Mr. Vivekananda N., Head (South Asia) of SIAC would be heading this office. Here are his answers to few questions with regard to SIAC India.

This is SIAC's first offshore office, why was India chosen?

SIAC has continued to focus on engaging with the Indian market since 2005.

The years 2009 and 2010 saw the number of India-related cases at the SIAC grow by about 100% in 2009 (24 cases in 2009 as compared to 11 in 2008) and another 50% in 2010 (36 cases in 2010). The number of cases involving Indian parties was the single largest contingent of cases from a single non-Singaporean nationality at the SIAC for these years.

As a consequence of these developments and the positive response we received from the community in India, it was felt that it would be useful to maintain a presence in India through an office to reach out to lawyers and users in India. With this in mind, in mid-2011, the SIAC Board of Directors headed by Dr Michael Pryles decided to commence efforts to explore the opening of an office in India.

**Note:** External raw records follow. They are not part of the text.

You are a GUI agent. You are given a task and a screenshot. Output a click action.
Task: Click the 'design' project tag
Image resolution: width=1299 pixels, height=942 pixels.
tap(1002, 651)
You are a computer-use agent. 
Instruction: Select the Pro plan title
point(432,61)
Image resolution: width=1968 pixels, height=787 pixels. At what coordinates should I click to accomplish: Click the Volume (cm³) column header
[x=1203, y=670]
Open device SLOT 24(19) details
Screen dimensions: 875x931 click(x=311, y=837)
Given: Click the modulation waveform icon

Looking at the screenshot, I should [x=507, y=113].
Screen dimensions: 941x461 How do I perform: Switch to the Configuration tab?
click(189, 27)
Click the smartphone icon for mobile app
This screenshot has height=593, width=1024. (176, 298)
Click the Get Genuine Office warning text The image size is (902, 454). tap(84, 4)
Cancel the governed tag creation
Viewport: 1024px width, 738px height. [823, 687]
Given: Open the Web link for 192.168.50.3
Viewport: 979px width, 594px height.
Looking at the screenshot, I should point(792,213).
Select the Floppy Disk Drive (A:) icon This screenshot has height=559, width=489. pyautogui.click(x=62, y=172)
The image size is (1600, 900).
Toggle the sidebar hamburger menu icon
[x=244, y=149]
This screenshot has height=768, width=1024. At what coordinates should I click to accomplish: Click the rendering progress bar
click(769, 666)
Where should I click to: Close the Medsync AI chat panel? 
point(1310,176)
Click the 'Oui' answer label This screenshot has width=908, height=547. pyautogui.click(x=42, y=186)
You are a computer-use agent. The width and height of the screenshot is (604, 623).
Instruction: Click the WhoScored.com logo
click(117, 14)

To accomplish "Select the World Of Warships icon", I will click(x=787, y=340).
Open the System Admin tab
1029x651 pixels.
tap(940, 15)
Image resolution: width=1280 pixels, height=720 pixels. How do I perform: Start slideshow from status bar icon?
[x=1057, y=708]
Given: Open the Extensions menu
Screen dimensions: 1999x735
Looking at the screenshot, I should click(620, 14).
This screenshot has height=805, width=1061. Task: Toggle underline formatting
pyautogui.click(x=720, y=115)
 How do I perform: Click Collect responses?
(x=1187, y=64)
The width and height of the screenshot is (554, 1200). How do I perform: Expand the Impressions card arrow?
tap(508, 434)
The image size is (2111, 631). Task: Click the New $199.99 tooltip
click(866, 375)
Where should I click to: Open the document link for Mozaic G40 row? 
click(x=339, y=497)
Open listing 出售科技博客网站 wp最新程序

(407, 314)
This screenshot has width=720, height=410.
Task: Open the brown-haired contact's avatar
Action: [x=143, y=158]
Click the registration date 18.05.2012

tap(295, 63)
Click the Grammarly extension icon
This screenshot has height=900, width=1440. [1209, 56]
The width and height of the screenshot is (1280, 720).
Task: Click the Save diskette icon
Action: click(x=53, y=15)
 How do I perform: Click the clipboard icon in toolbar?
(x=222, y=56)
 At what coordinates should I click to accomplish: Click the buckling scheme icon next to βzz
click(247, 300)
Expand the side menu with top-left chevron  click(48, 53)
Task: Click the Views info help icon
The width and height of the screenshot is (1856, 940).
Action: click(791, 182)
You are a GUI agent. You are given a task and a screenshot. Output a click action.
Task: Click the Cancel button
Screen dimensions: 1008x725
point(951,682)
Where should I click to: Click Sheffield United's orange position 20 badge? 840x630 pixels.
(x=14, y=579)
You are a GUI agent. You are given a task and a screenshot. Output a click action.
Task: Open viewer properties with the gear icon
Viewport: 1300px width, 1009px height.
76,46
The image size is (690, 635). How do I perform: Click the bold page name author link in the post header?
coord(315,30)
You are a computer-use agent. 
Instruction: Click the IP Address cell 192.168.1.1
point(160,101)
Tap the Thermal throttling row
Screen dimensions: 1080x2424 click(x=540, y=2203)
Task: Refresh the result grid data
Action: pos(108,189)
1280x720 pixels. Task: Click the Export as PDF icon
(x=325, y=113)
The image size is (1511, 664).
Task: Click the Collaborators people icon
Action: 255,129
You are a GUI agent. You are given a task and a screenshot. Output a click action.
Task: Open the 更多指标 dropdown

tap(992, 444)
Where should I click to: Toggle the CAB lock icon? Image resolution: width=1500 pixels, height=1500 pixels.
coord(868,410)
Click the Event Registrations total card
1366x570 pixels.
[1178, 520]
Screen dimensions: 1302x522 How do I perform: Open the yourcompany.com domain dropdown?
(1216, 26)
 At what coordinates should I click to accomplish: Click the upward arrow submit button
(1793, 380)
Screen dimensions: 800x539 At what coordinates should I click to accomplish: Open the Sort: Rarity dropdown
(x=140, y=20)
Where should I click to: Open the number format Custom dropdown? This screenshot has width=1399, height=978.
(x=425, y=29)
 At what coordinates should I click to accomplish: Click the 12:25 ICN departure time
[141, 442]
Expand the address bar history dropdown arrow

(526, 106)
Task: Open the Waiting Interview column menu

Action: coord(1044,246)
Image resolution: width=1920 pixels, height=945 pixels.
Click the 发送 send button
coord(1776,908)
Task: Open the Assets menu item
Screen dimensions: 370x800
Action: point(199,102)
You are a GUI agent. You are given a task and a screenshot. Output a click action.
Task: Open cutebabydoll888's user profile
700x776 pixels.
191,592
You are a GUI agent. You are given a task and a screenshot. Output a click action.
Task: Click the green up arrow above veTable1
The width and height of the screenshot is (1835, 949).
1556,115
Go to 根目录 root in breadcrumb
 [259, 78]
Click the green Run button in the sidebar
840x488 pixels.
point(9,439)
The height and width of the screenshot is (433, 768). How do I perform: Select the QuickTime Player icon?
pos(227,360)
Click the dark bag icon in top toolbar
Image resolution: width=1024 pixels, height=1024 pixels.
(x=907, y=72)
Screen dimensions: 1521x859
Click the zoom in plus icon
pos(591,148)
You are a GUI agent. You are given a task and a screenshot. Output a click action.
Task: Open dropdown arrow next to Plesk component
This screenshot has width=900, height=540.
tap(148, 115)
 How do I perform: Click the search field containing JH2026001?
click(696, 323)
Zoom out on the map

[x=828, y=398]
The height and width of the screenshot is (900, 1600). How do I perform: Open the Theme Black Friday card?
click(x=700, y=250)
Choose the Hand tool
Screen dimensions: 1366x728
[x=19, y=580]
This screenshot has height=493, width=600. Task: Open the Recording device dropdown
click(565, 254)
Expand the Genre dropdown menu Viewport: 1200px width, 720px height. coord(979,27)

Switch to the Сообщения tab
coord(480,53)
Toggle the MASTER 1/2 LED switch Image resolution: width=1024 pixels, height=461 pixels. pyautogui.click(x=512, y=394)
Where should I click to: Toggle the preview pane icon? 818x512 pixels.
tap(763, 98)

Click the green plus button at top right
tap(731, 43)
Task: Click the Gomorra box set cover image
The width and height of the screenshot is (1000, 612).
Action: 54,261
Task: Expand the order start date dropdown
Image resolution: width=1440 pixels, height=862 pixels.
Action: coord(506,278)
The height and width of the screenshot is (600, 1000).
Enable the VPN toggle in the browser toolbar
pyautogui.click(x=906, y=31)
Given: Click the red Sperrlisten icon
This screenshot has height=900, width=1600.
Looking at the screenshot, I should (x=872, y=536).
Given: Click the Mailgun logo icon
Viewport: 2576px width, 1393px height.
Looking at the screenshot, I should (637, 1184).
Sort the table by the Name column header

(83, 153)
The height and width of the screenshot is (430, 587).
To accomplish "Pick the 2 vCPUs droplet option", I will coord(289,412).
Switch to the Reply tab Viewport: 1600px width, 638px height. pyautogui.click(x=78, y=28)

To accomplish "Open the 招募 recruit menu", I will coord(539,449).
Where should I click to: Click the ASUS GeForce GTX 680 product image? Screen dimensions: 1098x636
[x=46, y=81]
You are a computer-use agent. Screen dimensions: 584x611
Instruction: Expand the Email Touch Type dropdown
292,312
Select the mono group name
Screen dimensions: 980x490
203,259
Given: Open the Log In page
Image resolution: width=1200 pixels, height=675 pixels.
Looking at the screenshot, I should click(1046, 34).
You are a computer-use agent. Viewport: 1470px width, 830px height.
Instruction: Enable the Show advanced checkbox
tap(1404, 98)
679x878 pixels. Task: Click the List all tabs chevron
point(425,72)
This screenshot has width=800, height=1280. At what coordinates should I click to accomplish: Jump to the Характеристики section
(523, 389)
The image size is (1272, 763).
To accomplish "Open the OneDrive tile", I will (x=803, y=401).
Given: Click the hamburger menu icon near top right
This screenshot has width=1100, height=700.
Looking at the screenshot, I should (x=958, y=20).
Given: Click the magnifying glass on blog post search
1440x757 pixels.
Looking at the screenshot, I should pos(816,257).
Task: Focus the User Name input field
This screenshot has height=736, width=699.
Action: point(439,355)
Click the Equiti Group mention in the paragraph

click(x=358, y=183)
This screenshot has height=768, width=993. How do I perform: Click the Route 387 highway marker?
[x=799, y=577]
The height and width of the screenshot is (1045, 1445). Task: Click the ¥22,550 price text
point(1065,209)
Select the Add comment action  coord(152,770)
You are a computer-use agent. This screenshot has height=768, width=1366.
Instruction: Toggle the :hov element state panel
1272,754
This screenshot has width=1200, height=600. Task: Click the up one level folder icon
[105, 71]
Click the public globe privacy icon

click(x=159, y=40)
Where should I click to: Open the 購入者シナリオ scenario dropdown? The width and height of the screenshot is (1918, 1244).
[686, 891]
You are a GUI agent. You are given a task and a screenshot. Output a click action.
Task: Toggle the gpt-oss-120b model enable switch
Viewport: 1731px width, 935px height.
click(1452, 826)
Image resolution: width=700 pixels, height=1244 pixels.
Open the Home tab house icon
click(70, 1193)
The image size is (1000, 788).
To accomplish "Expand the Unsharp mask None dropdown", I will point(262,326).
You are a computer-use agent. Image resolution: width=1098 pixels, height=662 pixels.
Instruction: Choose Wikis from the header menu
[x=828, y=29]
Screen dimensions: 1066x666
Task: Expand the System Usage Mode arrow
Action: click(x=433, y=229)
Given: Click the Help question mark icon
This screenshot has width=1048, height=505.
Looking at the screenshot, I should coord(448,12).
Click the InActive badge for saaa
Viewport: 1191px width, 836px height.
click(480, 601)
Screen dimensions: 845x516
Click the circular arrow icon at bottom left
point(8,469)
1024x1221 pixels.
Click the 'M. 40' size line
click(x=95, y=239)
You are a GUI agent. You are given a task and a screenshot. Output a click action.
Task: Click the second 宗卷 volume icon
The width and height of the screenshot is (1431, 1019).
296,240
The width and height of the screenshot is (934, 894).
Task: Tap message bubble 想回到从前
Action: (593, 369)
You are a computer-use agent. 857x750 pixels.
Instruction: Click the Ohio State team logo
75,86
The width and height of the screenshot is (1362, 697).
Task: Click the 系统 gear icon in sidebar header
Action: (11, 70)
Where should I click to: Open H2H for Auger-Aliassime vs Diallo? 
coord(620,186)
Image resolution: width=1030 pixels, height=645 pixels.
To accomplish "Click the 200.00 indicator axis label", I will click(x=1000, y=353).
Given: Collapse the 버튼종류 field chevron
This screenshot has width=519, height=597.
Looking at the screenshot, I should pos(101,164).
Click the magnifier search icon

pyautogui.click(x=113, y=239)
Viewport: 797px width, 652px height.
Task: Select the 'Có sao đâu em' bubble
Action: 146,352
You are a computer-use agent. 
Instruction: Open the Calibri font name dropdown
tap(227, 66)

Would SIAC have separate rules to govern arbitrations in India?

The India office of the SIAC is not involved in the administration of cases in India. The office is a subsidiary of the SIAC. It is charged with functions of interacting with our current and potential users and sharing information on international arbitration jurisprudence and practice with a view to marketing SIAC’s and Singapore’s capabilities in this regard.

What would be the role of SIAC India office?

Our primary focus will remain the provision of practical information necessary to lawyers and corporate users for the effective use of international arbitration as a dispute resolution mechanism. Making arbitration cost-effective, timely and efficient for Indian and other parties and letting them know that this is imminently possible outside of courts is of paramount importance for the SIAC.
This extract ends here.